HOComp uses MLLMs and attention mechanisms to achieve seamless human-object interactions with consistent appearances in image compositing.
While existing image-guided composition methods may help insert a foreground
object onto a user-specified region of a background image, achieving natural
blending inside the region with the rest of the image unchanged, we observe
that these existing methods often struggle in synthesizing seamless
interaction-aware compositions when the task involves human-object
interactions. In this paper, we first propose HOComp, a novel approach for
compositing a foreground object onto a human-centric background image, while
ensuring harmonious interactions between the foreground object and the
background person and their consistent appearances. Our approach includes two
key designs: (1) MLLMs-driven Region-based Pose Guidance (MRPG), which utilizes
MLLMs to identify the interaction region as well as the interaction type (e.g.,
holding and lefting) to provide coarse-to-fine constraints to the generated
pose for the interaction while incorporating human pose landmarks to track
action variations and enforcing fine-grained pose constraints; and (2)

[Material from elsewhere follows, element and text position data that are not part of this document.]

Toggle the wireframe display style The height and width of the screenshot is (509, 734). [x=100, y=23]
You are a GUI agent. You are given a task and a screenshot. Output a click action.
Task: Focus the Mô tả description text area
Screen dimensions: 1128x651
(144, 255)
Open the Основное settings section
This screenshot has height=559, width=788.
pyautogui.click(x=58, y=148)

Detail-Consistent Appearance Preservation (DCAP), which unifies a shape-aware
attention modulation mechanism, a multi-view appearance loss, and a background
consistency loss to ensure consistent shapes/textures of the foreground and
faithful reproduction of the background human. We then propose the first
dataset, named Interaction-aware Human-Object Composition (IHOC), for the task.
Experimental results on our dataset show that HOComp effectively generates
harmonious human-object interactions with consistent appearances, and
outperforms relevant methods qualitatively and quantitatively.